Sevgili arkadaşlar o konulara girmeyeceğim. Ama bilin ki Ehl-i Beyt olmak gerçekten zor. Aman yarabbi. Bu kadar çile çekilir mi? Allah şefaatlerinden ayırmasın. Hayatlarını her biri kanla yazdı. Evet. Bu kaynak konusunu anladık mı? Geçelim onu o zaman. Fazla da kelama gerek yok. Burada Ehl-i Sünnetin kaynakları hakkında bir şeyler dedik ama fazlası da dedikodu olur. Biz bugün arayı bulmaya geldik. Belde-i Emin olan Şam'ı millet olarak korumaya geldik. Haçlının safına geçip Müslümana namluyu doğrultmak benim milletimin işi değildir. Vallahi de değildir. Billahi de değildir. Bu öyle bir cinayet olur ki bunun faturasını hiçbir şeyle ödeyemezsin. Ancak o zaman senin adına “deccal” denir.

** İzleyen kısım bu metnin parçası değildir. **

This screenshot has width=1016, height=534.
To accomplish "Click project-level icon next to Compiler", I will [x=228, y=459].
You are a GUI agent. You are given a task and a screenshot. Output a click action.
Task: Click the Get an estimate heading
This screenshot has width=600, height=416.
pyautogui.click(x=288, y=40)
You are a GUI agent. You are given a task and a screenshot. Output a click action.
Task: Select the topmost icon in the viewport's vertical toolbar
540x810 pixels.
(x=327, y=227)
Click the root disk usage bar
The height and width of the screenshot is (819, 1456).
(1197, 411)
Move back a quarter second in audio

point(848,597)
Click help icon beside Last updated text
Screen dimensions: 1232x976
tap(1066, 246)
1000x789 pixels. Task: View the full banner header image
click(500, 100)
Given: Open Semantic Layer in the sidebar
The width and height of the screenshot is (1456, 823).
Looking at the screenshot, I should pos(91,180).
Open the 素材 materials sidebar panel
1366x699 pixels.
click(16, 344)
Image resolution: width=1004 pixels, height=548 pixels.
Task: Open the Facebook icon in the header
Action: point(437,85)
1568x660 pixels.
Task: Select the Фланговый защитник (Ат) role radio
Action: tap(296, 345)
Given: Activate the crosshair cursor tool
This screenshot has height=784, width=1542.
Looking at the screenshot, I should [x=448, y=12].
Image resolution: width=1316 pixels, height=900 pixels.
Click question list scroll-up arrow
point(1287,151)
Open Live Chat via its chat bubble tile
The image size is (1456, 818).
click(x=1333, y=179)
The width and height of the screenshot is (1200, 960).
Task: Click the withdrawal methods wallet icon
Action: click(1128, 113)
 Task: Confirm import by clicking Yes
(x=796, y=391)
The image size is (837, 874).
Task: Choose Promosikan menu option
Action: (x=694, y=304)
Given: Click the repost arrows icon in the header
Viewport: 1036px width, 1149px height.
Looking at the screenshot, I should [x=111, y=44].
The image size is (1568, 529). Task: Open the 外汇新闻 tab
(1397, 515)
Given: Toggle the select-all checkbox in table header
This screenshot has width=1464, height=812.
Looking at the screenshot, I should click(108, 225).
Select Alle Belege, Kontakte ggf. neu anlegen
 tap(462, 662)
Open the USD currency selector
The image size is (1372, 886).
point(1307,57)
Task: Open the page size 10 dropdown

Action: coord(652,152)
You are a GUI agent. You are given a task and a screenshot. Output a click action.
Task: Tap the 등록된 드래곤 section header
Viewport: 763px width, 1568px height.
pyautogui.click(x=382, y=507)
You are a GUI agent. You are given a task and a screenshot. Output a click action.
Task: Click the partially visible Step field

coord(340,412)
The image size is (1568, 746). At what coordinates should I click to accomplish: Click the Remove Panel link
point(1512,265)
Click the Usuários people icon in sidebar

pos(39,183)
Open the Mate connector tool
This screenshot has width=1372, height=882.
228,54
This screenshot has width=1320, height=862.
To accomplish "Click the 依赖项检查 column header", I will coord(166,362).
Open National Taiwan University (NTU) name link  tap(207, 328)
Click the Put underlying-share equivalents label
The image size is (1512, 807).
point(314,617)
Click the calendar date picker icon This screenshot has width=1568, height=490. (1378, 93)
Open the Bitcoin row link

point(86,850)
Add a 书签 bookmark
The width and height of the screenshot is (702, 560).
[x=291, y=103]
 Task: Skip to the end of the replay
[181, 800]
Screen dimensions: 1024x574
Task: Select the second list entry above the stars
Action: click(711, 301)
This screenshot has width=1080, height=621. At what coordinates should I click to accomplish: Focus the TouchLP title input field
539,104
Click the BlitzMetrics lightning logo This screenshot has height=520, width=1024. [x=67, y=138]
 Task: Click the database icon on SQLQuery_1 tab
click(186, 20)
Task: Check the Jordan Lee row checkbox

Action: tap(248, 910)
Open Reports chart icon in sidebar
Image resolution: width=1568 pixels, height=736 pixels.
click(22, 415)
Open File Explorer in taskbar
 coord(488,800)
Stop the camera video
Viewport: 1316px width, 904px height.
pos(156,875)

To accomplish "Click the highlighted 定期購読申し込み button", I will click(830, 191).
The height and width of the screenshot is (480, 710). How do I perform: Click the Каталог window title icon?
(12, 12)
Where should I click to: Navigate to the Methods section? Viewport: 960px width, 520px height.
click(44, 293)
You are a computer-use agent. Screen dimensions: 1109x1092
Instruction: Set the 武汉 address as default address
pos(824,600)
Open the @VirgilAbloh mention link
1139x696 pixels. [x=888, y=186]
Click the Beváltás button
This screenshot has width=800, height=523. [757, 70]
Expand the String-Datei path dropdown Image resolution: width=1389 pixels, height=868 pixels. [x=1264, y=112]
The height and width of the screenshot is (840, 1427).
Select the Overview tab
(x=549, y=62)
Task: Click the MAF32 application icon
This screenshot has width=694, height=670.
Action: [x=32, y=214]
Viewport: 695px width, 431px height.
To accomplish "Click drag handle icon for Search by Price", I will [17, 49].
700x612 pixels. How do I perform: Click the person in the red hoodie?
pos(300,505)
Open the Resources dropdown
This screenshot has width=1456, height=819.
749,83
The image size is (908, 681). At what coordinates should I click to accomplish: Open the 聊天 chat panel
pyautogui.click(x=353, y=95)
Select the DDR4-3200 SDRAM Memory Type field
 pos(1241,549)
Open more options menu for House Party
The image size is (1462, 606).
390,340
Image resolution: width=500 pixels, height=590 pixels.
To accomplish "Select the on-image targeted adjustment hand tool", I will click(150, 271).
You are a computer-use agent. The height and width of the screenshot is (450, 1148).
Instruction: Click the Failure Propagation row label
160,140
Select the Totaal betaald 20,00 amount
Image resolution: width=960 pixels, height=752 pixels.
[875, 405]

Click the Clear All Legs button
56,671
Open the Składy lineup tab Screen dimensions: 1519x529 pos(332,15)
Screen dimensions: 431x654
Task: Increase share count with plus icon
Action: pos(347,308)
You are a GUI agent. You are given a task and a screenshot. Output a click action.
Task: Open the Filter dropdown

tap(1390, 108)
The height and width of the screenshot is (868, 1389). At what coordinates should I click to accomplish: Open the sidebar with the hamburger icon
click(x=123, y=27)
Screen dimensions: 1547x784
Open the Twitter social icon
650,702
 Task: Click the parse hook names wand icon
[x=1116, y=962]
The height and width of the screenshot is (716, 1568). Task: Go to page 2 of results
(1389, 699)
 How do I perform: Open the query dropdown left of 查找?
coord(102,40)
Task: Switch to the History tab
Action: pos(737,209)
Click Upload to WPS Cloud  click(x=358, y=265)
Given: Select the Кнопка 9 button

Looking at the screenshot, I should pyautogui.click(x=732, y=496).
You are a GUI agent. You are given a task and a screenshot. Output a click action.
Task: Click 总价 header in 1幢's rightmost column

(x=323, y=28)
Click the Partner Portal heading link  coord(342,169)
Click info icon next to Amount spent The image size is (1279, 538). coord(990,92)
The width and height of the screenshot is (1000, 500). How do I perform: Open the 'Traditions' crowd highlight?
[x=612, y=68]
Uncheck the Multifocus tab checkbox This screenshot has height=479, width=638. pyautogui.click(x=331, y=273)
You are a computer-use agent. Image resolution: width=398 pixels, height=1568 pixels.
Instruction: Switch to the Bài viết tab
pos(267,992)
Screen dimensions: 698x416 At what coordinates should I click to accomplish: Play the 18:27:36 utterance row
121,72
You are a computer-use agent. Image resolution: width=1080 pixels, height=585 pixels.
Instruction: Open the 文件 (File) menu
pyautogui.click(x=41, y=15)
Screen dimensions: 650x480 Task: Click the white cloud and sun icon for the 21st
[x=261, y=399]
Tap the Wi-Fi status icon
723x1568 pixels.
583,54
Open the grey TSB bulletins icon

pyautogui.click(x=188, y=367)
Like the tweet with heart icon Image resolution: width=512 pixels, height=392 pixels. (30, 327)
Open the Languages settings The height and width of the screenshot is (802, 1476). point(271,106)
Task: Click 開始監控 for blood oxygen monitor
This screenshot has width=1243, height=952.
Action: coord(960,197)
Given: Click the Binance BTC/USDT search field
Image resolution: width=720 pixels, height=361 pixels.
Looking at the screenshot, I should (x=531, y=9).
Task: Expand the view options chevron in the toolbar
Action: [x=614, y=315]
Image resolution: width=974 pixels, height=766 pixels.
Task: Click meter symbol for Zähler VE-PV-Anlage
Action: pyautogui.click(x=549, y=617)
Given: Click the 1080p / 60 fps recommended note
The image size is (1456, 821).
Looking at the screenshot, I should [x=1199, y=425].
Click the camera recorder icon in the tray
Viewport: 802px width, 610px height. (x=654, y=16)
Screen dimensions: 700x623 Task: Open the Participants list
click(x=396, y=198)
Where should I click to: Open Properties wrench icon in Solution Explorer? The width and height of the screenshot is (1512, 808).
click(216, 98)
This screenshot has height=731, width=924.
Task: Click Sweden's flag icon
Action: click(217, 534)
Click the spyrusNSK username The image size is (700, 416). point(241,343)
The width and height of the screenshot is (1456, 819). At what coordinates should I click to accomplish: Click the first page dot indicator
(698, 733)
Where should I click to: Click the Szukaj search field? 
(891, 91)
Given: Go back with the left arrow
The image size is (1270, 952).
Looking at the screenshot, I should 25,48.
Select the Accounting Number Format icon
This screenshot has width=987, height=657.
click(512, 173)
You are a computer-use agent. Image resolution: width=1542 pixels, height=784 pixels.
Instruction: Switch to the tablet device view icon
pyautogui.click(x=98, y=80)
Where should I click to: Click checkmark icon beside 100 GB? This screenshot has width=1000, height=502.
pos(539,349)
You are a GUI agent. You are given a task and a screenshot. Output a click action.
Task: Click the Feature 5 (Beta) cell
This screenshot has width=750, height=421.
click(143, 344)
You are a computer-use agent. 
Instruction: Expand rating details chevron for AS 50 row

İmam Ali'nin Devlet Anlayışı, Baba Devlet’tir

Velayetin Şahı İmam-ı Ali Efendimiz bu manada çok ciddi örnekler var. İslam hukukunu ve her konuyu içeren hadisleri yazan İmam Ali, bugün var olan Yargıtay, Danıştay, Sayıştay vazifesini ifa eden bir temyiz mahkemesi niteliğinde mezalim mahkemesini oluşturdu. Şimdi inşallah bu konuyla ilgili hocamın çok ciddi usul görüşünü ben televizyon ekranlarında aldım. Kitabıma müsaadesiyle koyacağım. Ve inşallah dört üçlük konu, dört dörtlük olacak.
İmam Ali'nin devlet anlayışı “baba devlet” olup, ha biz baba devlet diyoruz demek ki bu bize ait değilmiş. Kime ait? İmam Ali. Ona da ait değil. Onun görüşü kimin görüşü? Hazreti Fahri Âlem Efendimiz ‘in görüşü. Şimdi tabi o devlete onun yanında olanlara el verirsen karnın doyar, sırtın giyer. Hayır, sırtını dönersen Allah da belanı verir. Onun döneminden devletin gelir kaynakları zekât, haraç, cizye ve ganimetten oluşmaktaydı. 
Hazreti Ali'ye göre vergi, halka hizmet ve ülke kalkınması için harcanmaktadır. Ve yalnız onun döneminde tıpkı Hazreti Peygamber’deki gibi, Beytü'l-mal’den insanları eşit miktarda maaş dağıtılmıştır. Ha benim vatandaşlık maaşı dediğim de bu. Şeytanın avukatları da. Ya nereden bulup verecek? Nasıl verecek? Adam ya bir tanesi, hamuduyla Türkiye'ye götürüyor. Ona bulup veriyorsanız kendine beş yüz liraya hayır diyorsun. Kaç! Defol! Sen nasibini bitirdiysen, bana ne? 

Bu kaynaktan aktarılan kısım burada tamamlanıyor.